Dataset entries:
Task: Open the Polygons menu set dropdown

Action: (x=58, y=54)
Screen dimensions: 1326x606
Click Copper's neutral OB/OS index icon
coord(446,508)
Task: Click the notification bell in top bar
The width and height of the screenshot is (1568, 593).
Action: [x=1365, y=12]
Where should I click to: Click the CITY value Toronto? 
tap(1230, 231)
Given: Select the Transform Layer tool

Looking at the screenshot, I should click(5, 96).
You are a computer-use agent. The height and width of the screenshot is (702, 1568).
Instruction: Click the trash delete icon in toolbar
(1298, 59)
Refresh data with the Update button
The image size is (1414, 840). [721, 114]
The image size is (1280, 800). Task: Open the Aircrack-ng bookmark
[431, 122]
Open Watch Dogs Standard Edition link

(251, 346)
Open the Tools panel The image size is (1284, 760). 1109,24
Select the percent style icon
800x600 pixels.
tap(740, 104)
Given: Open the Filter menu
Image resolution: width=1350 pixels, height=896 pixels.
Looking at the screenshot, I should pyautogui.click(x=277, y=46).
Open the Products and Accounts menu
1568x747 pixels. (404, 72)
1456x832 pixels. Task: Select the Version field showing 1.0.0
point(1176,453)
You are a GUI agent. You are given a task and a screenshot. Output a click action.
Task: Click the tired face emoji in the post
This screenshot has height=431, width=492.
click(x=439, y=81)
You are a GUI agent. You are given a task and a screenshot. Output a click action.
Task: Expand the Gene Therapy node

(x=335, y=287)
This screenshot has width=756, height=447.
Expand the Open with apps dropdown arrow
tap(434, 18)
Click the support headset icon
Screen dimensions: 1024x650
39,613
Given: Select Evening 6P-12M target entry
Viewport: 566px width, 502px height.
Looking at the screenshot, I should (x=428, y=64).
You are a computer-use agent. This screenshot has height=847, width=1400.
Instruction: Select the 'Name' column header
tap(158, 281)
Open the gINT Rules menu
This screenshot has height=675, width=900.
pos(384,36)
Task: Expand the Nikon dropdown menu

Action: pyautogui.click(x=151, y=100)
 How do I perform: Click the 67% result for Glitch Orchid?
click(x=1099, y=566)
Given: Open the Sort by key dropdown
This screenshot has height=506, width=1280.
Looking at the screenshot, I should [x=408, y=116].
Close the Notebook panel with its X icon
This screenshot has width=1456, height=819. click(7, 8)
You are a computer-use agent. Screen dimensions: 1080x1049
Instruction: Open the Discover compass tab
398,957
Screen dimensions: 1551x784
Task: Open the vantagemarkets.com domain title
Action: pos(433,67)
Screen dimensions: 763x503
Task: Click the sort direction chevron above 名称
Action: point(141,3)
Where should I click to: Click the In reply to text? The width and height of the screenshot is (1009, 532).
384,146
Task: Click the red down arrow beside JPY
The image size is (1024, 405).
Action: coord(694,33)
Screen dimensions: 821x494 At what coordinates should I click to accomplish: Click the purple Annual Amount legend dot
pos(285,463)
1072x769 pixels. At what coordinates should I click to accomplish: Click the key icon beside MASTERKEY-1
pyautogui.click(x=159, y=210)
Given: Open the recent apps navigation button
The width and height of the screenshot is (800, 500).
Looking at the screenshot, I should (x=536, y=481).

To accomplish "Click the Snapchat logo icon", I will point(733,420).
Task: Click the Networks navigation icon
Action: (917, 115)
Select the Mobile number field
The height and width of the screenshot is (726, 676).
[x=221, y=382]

PROMPT — Write the data out again in full and exactly.

ANSWER SPACE —
Task: Open the Polygons menu set dropdown

Action: (x=58, y=54)
Screen dimensions: 1326x606
Click Copper's neutral OB/OS index icon
coord(446,508)
Task: Click the notification bell in top bar
The width and height of the screenshot is (1568, 593).
Action: [x=1365, y=12]
Where should I click to: Click the CITY value Toronto? 
tap(1230, 231)
Given: Select the Transform Layer tool

Looking at the screenshot, I should click(5, 96).
You are a computer-use agent. The height and width of the screenshot is (702, 1568).
Instruction: Click the trash delete icon in toolbar
(1298, 59)
Refresh data with the Update button
The image size is (1414, 840). [721, 114]
The image size is (1280, 800). Task: Open the Aircrack-ng bookmark
[431, 122]
Open Watch Dogs Standard Edition link

(251, 346)
Open the Tools panel The image size is (1284, 760). 1109,24
Select the percent style icon
800x600 pixels.
tap(740, 104)
Given: Open the Filter menu
Image resolution: width=1350 pixels, height=896 pixels.
Looking at the screenshot, I should pyautogui.click(x=277, y=46).
Open the Products and Accounts menu
1568x747 pixels. (404, 72)
1456x832 pixels. Task: Select the Version field showing 1.0.0
point(1176,453)
You are a GUI agent. You are given a task and a screenshot. Output a click action.
Task: Click the tired face emoji in the post
This screenshot has height=431, width=492.
click(x=439, y=81)
You are a GUI agent. You are given a task and a screenshot. Output a click action.
Task: Expand the Gene Therapy node

(x=335, y=287)
This screenshot has width=756, height=447.
Expand the Open with apps dropdown arrow
tap(434, 18)
Click the support headset icon
Screen dimensions: 1024x650
39,613
Given: Select Evening 6P-12M target entry
Viewport: 566px width, 502px height.
Looking at the screenshot, I should (x=428, y=64).
You are a computer-use agent. This screenshot has height=847, width=1400.
Instruction: Select the 'Name' column header
tap(158, 281)
Open the gINT Rules menu
This screenshot has height=675, width=900.
pos(384,36)
Task: Expand the Nikon dropdown menu

Action: pyautogui.click(x=151, y=100)
 How do I perform: Click the 67% result for Glitch Orchid?
click(x=1099, y=566)
Given: Open the Sort by key dropdown
This screenshot has height=506, width=1280.
Looking at the screenshot, I should [x=408, y=116].
Close the Notebook panel with its X icon
This screenshot has width=1456, height=819. click(7, 8)
You are a computer-use agent. Screen dimensions: 1080x1049
Instruction: Open the Discover compass tab
398,957
Screen dimensions: 1551x784
Task: Open the vantagemarkets.com domain title
Action: pos(433,67)
Screen dimensions: 763x503
Task: Click the sort direction chevron above 名称
Action: point(141,3)
Where should I click to: Click the In reply to text? The width and height of the screenshot is (1009, 532).
384,146
Task: Click the red down arrow beside JPY
The image size is (1024, 405).
Action: coord(694,33)
Screen dimensions: 821x494 At what coordinates should I click to accomplish: Click the purple Annual Amount legend dot
pos(285,463)
1072x769 pixels. At what coordinates should I click to accomplish: Click the key icon beside MASTERKEY-1
pyautogui.click(x=159, y=210)
Given: Open the recent apps navigation button
The width and height of the screenshot is (800, 500).
Looking at the screenshot, I should (x=536, y=481).

To accomplish "Click the Snapchat logo icon", I will point(733,420).
Task: Click the Networks navigation icon
Action: (917, 115)
Select the Mobile number field
The height and width of the screenshot is (726, 676).
[x=221, y=382]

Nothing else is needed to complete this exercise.